> _Requirements_
Copy the material from the line with "324x182 pixels." through the end of the material, renaming "Intruder" to "Repeater" and leaving everything else unchanged.

> _Records_

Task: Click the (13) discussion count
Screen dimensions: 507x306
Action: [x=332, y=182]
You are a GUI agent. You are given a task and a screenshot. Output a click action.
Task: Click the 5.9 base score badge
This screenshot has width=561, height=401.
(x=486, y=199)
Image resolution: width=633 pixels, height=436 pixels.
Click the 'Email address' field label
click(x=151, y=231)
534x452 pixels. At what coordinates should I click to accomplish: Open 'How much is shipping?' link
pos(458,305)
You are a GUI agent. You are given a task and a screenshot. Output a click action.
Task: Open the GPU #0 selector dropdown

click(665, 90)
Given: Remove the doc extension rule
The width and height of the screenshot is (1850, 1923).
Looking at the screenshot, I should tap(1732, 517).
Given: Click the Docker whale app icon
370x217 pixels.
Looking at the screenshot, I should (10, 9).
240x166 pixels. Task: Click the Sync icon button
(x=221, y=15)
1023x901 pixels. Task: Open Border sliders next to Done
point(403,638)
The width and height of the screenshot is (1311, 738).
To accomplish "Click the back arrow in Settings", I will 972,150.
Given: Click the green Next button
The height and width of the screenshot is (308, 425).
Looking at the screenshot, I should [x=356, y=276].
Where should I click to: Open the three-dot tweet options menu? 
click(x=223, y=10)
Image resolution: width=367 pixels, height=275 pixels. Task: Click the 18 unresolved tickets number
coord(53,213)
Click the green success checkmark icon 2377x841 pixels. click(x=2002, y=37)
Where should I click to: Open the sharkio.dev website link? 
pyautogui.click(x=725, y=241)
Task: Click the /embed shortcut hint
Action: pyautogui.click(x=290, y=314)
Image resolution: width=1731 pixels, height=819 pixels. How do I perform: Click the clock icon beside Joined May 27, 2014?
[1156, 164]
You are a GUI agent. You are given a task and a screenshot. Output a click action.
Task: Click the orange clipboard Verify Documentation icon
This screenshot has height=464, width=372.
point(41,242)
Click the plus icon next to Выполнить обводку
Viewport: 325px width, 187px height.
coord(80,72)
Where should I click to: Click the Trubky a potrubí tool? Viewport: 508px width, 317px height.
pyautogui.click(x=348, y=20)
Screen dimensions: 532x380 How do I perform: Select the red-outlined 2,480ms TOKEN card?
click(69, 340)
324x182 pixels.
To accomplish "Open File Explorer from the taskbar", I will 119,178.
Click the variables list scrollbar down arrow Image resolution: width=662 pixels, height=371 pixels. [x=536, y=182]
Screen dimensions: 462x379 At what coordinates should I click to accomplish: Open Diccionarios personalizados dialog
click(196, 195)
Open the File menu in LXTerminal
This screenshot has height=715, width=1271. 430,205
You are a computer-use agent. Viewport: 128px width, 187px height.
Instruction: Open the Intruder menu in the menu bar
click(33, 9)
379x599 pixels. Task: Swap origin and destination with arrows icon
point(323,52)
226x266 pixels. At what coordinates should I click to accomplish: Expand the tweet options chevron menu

> _The result_
324x182 pixels.
To accomplish "Open File Explorer from the taskbar", I will 119,178.
Click the variables list scrollbar down arrow Image resolution: width=662 pixels, height=371 pixels. [x=536, y=182]
Screen dimensions: 462x379 At what coordinates should I click to accomplish: Open Diccionarios personalizados dialog
click(196, 195)
Open the File menu in LXTerminal
This screenshot has height=715, width=1271. 430,205
You are a computer-use agent. Viewport: 128px width, 187px height.
Instruction: Open the Repeater menu in the menu bar
click(33, 9)
379x599 pixels. Task: Swap origin and destination with arrows icon
point(323,52)
226x266 pixels. At what coordinates should I click to accomplish: Expand the tweet options chevron menu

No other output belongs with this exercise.